Après ce préambule un brin glauque, la machine infernale peut s’activer lors d’un dîner cauchemardesque mémorable. Entre une belle-mère pétomane et qui rote, une épouse soumise et mauvaise cuisinière, un mari accro au travail et nul en amour et un collègue dépressif, la fête s’annonce mal partie. Seulement voilà, derrière les catastrophes qui s’enchaînent à force de maladresses, le cerveau cogite et gèle l’action. La grande force théâtrale de Kvetch provient de la mise en lumière de ces instants normalement intimes et inviolables mais jetés en pâture ici à un public qui jubile. Bien à l’abri dans notre petite tête, on se lâche et on peut sortir les pires vacheries l’air de rien et sans aucune risque. Et le quatuor n’y va pas de main morte. Tout le sel de cette pièce se joue dans le fossé entre des pensées répréhensibles car vouées à perturber le consensus social, conjugal et familial et la nécessité de paraître lisse et formaté face aux autres. C’est sur cet écart que s’appuie Berkoff pour amplifier ses effets comiques.

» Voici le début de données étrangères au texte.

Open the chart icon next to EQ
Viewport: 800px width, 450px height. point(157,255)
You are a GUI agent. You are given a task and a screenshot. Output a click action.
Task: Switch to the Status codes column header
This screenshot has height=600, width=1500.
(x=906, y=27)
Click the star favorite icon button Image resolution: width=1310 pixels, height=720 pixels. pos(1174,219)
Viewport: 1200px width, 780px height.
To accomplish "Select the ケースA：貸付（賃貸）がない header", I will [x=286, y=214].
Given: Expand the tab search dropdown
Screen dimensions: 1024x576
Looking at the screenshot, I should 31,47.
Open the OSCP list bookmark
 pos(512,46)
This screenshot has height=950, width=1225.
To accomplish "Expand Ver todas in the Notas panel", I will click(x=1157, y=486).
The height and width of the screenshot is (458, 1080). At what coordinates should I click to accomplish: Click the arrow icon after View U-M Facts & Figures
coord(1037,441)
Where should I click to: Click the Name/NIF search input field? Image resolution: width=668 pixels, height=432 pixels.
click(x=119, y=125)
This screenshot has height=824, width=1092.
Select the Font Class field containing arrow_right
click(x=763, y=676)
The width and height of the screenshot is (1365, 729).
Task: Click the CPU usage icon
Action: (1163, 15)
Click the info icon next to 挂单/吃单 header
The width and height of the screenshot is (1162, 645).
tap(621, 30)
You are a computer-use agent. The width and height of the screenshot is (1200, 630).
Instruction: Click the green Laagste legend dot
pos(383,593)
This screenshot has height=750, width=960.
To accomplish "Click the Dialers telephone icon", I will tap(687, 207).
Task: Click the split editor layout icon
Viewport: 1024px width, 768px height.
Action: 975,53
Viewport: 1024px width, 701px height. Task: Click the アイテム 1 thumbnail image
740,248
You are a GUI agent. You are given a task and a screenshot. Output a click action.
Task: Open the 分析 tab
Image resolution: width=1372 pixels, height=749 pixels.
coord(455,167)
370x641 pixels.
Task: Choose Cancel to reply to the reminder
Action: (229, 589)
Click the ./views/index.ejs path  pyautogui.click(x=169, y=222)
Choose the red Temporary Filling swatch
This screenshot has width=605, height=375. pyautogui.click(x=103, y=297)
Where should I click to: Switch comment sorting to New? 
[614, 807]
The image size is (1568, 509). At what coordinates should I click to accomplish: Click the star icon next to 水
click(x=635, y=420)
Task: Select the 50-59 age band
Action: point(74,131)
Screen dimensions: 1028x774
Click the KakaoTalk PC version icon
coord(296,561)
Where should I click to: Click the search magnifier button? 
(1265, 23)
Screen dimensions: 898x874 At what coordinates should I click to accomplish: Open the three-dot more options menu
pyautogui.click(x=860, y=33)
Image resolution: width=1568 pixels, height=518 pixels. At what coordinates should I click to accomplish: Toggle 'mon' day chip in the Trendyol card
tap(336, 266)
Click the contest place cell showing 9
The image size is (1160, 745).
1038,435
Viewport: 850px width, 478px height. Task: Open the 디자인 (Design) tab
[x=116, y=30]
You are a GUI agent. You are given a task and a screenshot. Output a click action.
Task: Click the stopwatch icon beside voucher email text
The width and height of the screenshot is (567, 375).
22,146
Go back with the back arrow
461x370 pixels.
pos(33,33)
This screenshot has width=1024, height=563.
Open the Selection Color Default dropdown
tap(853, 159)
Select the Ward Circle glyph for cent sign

Décor nu pour quatuor déjanté
Sophie Lecarpentier l’a bien compris : pour preuve de son acuité et de son intelligence, elle ne s’embarrasse pas d’un quelconque décor : hop, quatre chaises et basta. À l’occasion, on peut retrouver une immense nappe blanche en guise de drap de lit ou des genouillères coquines pour éviter de se faire bobo lors de la levrette…  Simple mais très efficace et suggestif.

Tout repose sur la dynamique de groupe des comédiens et quel festival ! On ne cesse d’être surpris au fur et à mesure de la représentation tant les gags et les bons mots s’enchaînent, ponctués de mimiques et de sursauts délirants. Anne Cressent campe une délicieuse nunuche attentive mais qui s’ennuie dans son couple. Son jeu d’ingénue gourgandine ouverte peu à peu aux interdits fait mouche. Face à elle, Fabrice Cals est absolument renversant en petite teigne « workaholic », pathétique et désespérément « attention whore ». Le très sexy Stéphane Brel se régale en ami au bout du rouleau et Julien Saada endosse avec bonheur diverses casquettes, de la belle-mère gâteuse au client snob. Enfin, Bertrand  Causse souligne avec pertinence les tensions ou les revirements grâce au joli maniement de son violon.

Ce Kvetch se déguste donc comme un apéritif tout trouvé afin de décompresser en sortant du travail. Un dépaysement introspectif aux confins de nos cerveaux torturés qui vaut assurément le détour. Bravo ! ♥ ♥ ♥ ♥

KVETCH de Steven Berkoff. M.E.S de Sophie Lecarpentier. Théâtre du Rond-Point. 01 44 95 98 21. 1h05.